◆ Exercise a: Transcribe the records exactly, from the line containing "At what coordinates should I click to accomplish: Click" through the end of the records, with both ends included.

Preliminary list of Challenges can be found here (Annexure - I)


B. Open Proposals Track

Proposals aligned with listed strategic societal areas, where applicants define the specific challenge and leapfrog solution framework.

.
  • Define and Justify a National Challenge - Proposals must independently establish the challenge being addressed making a rigorous case for why it is significant at national or regional scale, why it remains unresolved, and why it demands transformation rather than iteration. A detailed AS-IS vs TO-BE scenario is required to substantiate the stakes..
  • Propose a Leapfrog Demonstrator - Proposals must articulate a bold, integrated solution that goes well beyond incremental improvement. They must describe what the Demonstrator will validate, what hypotheses it tests, and how success will be measured against independently verifiable benchmarks.
  • Generate Multi-Dimensional Real-World Evidence - Proposals must present a validation framework that spans technical, economic, and socio-technical dimensions building a credible and independently defensible case for why the demonstrated solution can scale.
  • Demonstrate a Credible Path to Scale - Since the problem is self-defined, proposals must present a proof on translation. The scale-up plan must include concrete milestones, stakeholder pathways, and adoption mechanisms and must make a convincing case how demonstrated results will translate to real-world impact.
  • Build and Lead an Innovation Ecosystem - Proposals must present a clearly structured hub-and-spoke consortium and, given the self-directed nature of this track, must make a compelling case for why this particular team is uniquely positioned to lead the transformation. Partners across academia, industry, start-ups, and where relevant, government and civil society must be identified with defined roles and commitments.


Areas of Support
Illustrative strategic areas include (but are not limited to):

  • Reimagining agriculture: resilience and sustainability
  • Radical energy efficiency
  • Reimagining transportation & safety
  • Air, water, and industrial pollution
  • Waste-to-wealth
  • Smarter infrastructure
  • Biodiversity preservation & monetization
  • Skilling and jobs
  • Community Health
  • Sports Science, Physical Literacy & Health
  • Economic Inclusion:
    • AI enabled digital literacy solutions for improving financial products utilization.
    • Financial products for credit, investments, insurance responsive to customer value-chain needs.


Note 1: Proposals submitted under the Open Track (Track B) must be distinct from the predefined Challenges (Track A). Strategic areas and problem statements explicitly listed under the Challenges Track are not eligible for consideration in the Open Track.

◆ Task inputs:
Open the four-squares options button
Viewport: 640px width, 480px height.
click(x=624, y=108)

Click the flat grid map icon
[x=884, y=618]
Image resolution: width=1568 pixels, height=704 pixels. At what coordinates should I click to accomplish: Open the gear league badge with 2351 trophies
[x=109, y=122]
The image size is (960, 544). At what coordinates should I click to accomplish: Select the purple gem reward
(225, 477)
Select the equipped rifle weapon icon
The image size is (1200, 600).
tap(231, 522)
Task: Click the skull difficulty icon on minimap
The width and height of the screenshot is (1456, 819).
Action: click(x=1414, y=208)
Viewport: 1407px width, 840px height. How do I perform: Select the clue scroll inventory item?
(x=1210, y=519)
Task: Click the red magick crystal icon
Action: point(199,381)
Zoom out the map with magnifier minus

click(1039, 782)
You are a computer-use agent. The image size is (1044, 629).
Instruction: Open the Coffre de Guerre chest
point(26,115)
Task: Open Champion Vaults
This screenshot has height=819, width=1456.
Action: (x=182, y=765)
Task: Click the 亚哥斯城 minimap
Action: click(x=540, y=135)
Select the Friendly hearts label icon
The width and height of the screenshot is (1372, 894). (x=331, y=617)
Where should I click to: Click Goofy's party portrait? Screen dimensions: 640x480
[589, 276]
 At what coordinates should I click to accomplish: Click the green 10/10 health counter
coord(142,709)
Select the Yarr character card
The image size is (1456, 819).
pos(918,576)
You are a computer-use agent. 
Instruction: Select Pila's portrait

◆ Exercise b: From the text on the Open Proposals Track, reproduce word for word the passage between "B. Open Proposals" and "leapfrog solution framework.", inclusive.

◆ Complete response a:
 At what coordinates should I click to accomplish: Click the green 10/10 health counter
coord(142,709)
Select the Yarr character card
The image size is (1456, 819).
pos(918,576)
You are a computer-use agent. 
Instruction: Select Pila's portrait

◆ Complete response b:
B. Open Proposals Track

Proposals aligned with listed strategic societal areas, where applicants define the specific challenge and leapfrog solution framework.